Patroni 노드에서 Patroni HTTP API 엔드포인트를 호출하면 클러스터 상태 정보, 타임라인, WAL 정보, 노드와 클러스터가 올바르게 실행되고 있는지 나타내는 상태 확인 등 Patroni에서 관리하는 특정 PostgreSQL 인스턴스의 상태와 구성에 관한 다양한 세부정보가 표시됩니다.
HAProxy 설정 테스트
브라우저가 있고 HAProxy 노드에 네트워크가 연결된 머신에서 http://haproxy:7000 주소로 이동합니다. 또는 호스트 이름 대신 HAProxy 인스턴스의 외부 IP 주소를 사용할 수 있습니다.
다음 스크린샷과 비슷한 화면이 표시됩니다.
그림 1. Patroni 노드의 상태와 지연 시간을 보여주는 HAProxy 상태 페이지
HAProxy 대시보드에서 기본 Patroni 노드(patroni1)와 두 복제본(patroni2, patroni3)의 상태 및 지연 시간을 확인할 수 있습니다.

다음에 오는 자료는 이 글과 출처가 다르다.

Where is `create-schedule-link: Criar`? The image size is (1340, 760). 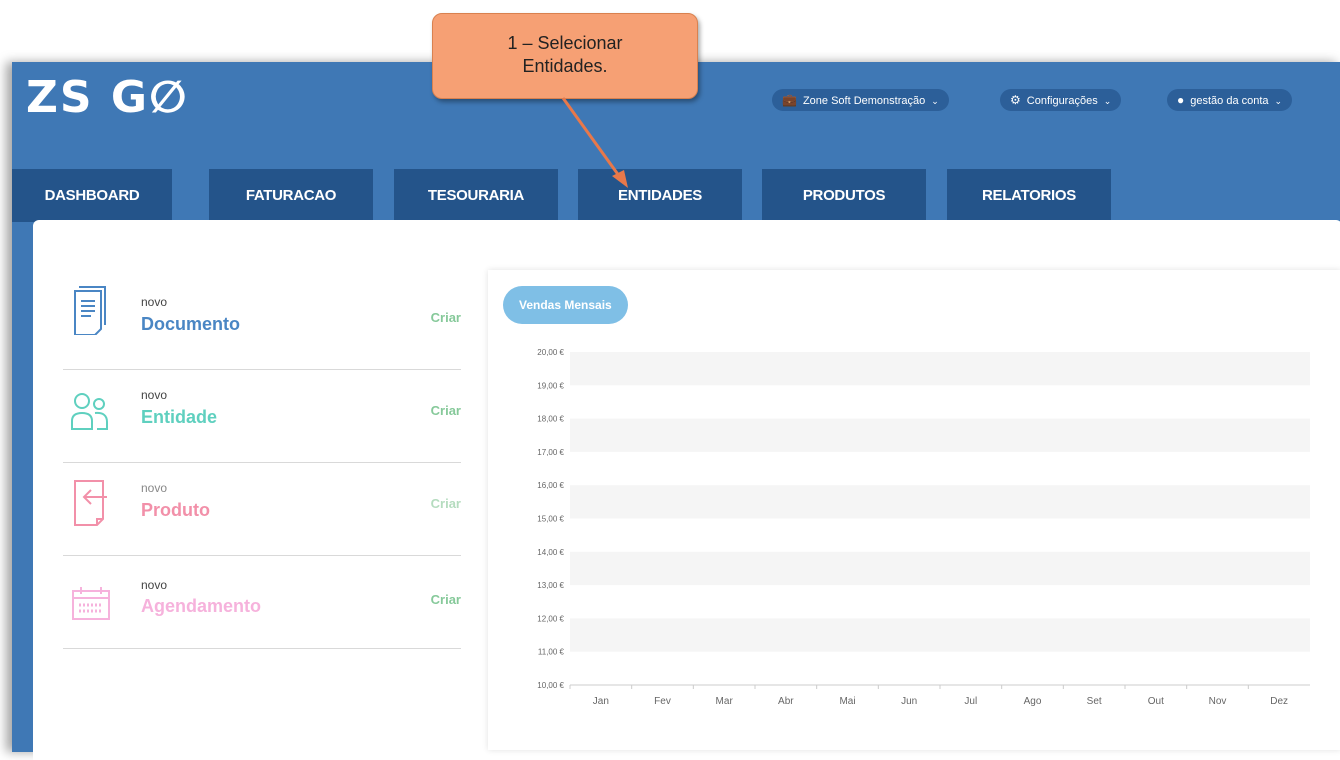
create-schedule-link: Criar is located at coordinates (446, 600).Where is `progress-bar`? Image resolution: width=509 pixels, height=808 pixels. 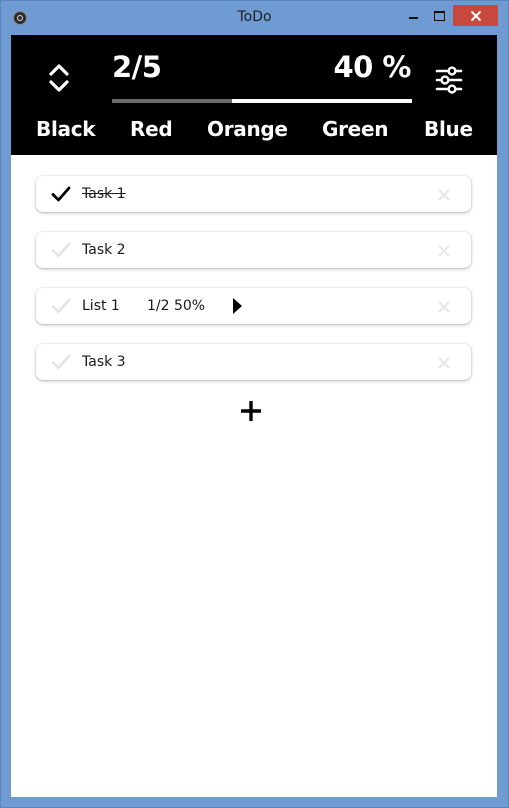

쿼리를 실행하여 클러스터의 복제 통계를 확인할 수 있습니다. pgAdmin과 같은 클라이언트에서 HAProxy를 통해 기본 데이터베이스 서버에 연결하고 다음 쿼리를 실행합니다.
patroni1에서 patroni2와 patroni3가 스트리밍되는 것을 보여주는 다음 다이어그램과 비슷한 내용이 표시됩니다.
그림 2. Patroni 노드의 복제 상태를 보여주는 pg_stat_replication 출력
자동 장애 조치 테스트
이 섹션에서는 3노드 클러스터에서 연결된 실행 중인 Patroni 컨테이너를 중지하여 기본 노드의 서비스 중단을 시뮬레이션합니다. 기본에서 Patroni 서비스를 중지하여 서비스 중단을 시뮬레이션하거나 일부 방화벽 규칙을 적용하여 해당 노드로의 통신을 중지할 수 있습니다.
기본 Patroni 인스턴스에서 AlloyDB Omni Patroni 폴더로 이동합니다.
cd /alloydb/
컨테이너를 중지합니다.
docker compose down
다음과 비슷한 출력이 표시됩니다. 이렇게 하면 컨테이너와 네트워크가 중지되었는지 확인할 수 있습니다.
patroni3 인스턴스가 새 기본 인스턴스가 되었고 patroni2만 남은 복제본입니다. 이전 기본 서버인 patroni1이 다운되고 상태 점검이 실패합니다.
Patroni는 모니터링, 컨센서스, 자동화된 오케스트레이션의 조합을 통해 장애 조치를 실행하고 관리합니다. 기본 노드가 지정된 제한 시간 내에 리스를 갱신하지 못하거나 장애를 보고하면 클러스터의 다른 노드가 합의 시스템을 통해 이 조건을 인식합니다. 나머지 노드는 조정하여 새 기본으로 승격할 가장 적합한 복제본을 선택합니다. 후보 복제본이 선택되면 Patroni는 PostgreSQL 구성을 업데이트하고 미해결 WAL 레코드를 재생하는 등 필요한 변경사항을 적용하여 이 노드를 기본 노드로 승격합니다. 그런 다음 새 기본 노드가 합의 시스템을 상태로 업데이트하고 다른 복제본은 복제 소스를 전환하고 새 트랜잭션을 따라잡는 등 새 기본을 따르도록 자체적으로 재구성합니다. HAProxy는 새 기본 노드를 감지하고 그에 따라 클라이언트 연결을 리디렉션하여 중단을 최소화합니다.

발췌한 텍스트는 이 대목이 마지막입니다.